* [EXERCISE OBJECTIVE]: Using the text on flooding in Brisbane, state whether each statement below agrees with it, answering yes or no and quoting the deciding words. 1. The Brisbane River is about 309 kilometers long. 2. Brisbane has all three levels of aquifer. 3. The January 2011 flood was the highest since the beginning of the 20th century.

CHALLENGE – Flooding
Figure 1. City of Brisbane Water Resources2
As a coastal city, the eastern Brisbane is shaped by Moreton Bay. There are also lakes and reservoirs scattered within the city. Meanwhile, one of the most pivotal water bodies in Brisbane is the Brisbane River which crosses the entire city. The Brisbane River is the longest in southeast Queensland at about 309 kilometers with the source located in the Brisbane Range. The Australian Bureau of Meteorology classifies aquifers into three types: upper, middle, and lower level. Upper-level aquifers are the ones in which underground water can be relatively easy to access. On the contrary, the middle and lower level aquifers contain water that is hard to extract. Brisbane has two levels of the aquifer, upper and lower3.
Due to the adjacency to the river and water catchments, flooding remains a significant challenge for Brisbane. The whole city is built on a flood plain and the city’s flood records started in the 1840s. On 13th January 2011, major flooding occurred throughout most of the Brisbane River catchment4. Some places with most severe damages were Toowoomba, the Lockyer Creek catchment where 23 people drowned, and the Bremer River catchment. As the second-highest flood since the beginning of the 20th century, it inundated approximately “18,000 properties in metropolitan Brisbane, Ipswich [a city to the west of Brisbane] and elsewhere in the Brisbane River Valley”5.

* [DATA EXTRACT]:
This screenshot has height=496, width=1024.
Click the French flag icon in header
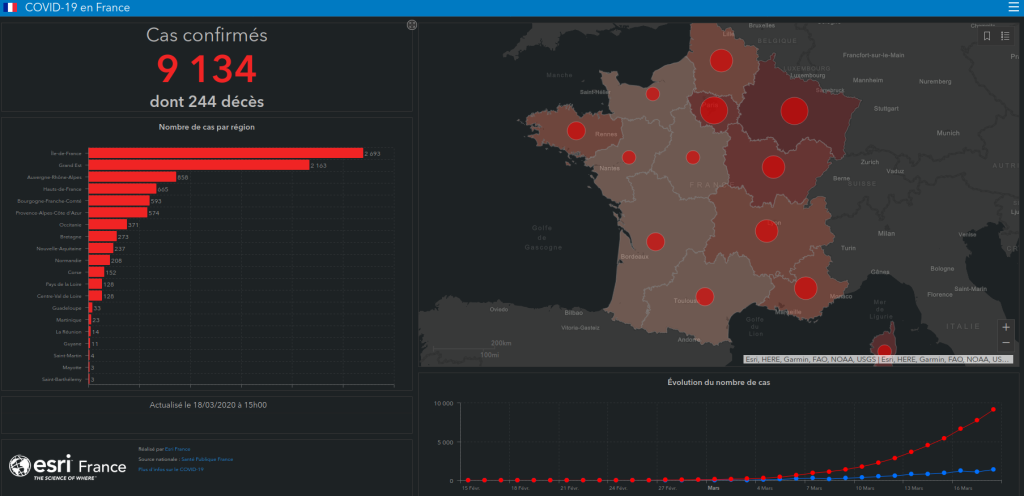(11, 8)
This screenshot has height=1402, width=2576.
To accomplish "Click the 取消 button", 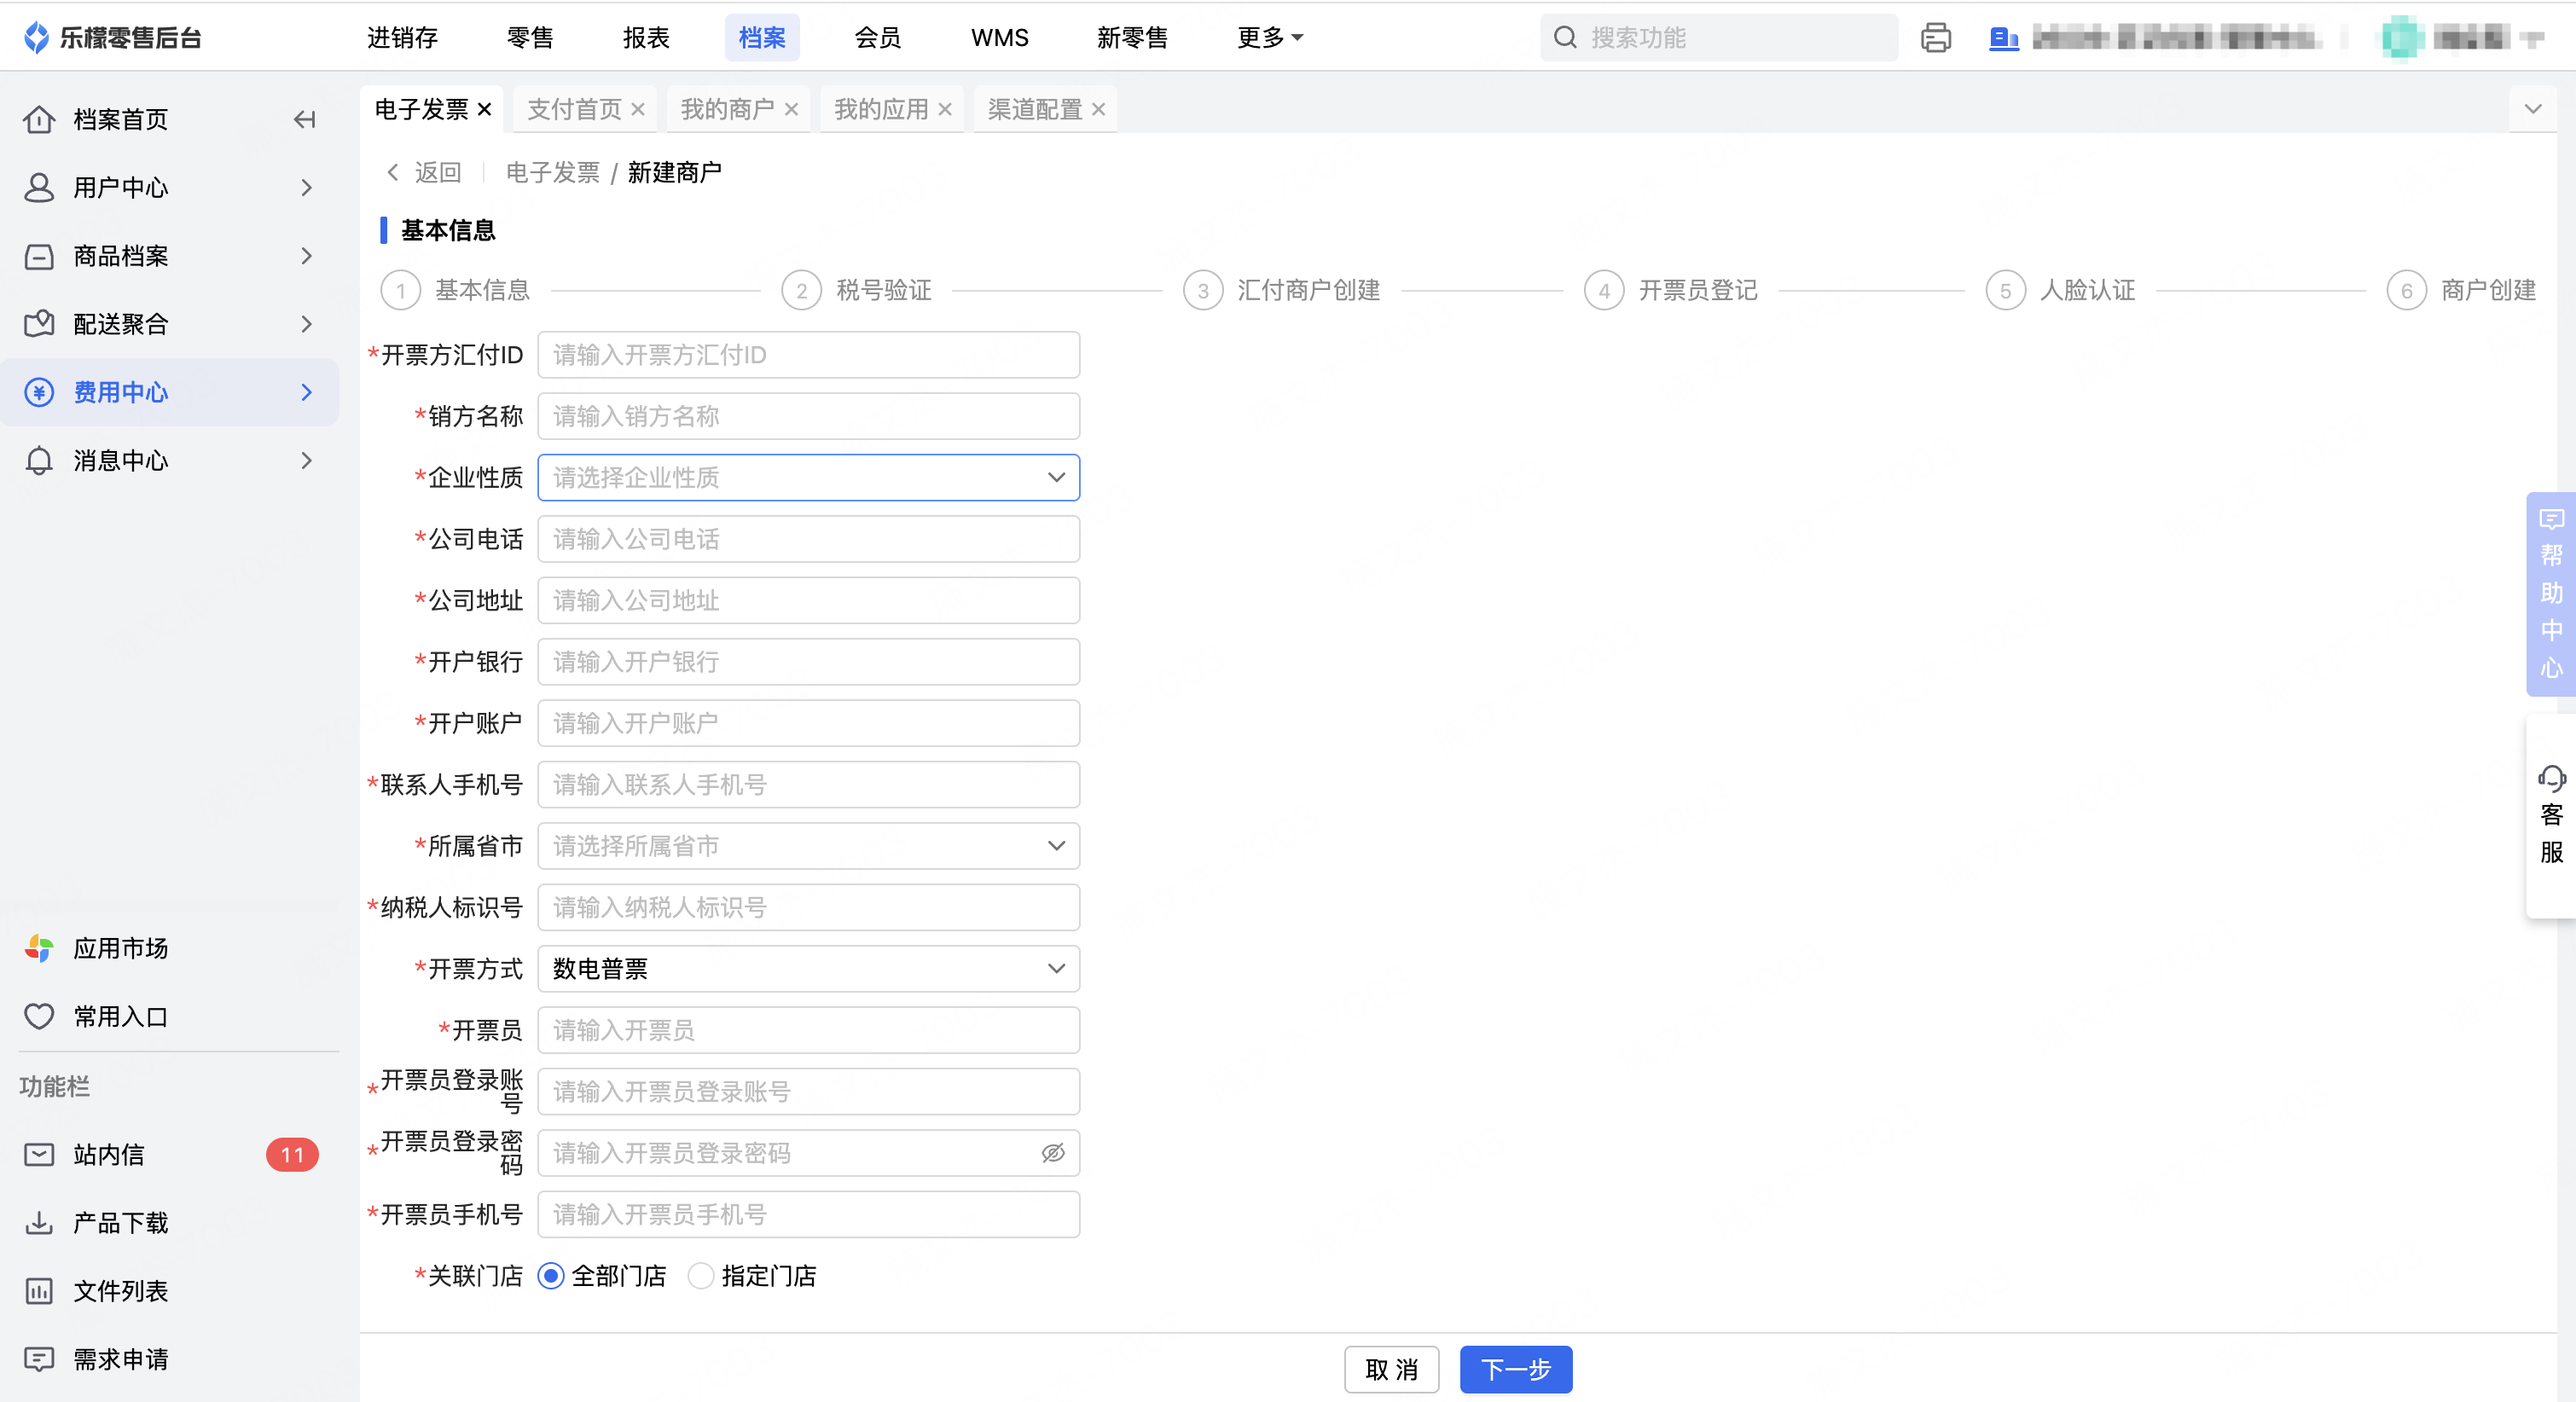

* [SOLUTION]:
1. Yes: "The Brisbane River is the longest in southeast Queensland at about 309 kilometers"
2. No: "Brisbane has two levels of the aquifer, upper and lower"
3. No: "As the second-highest flood since the beginning of the 20th century"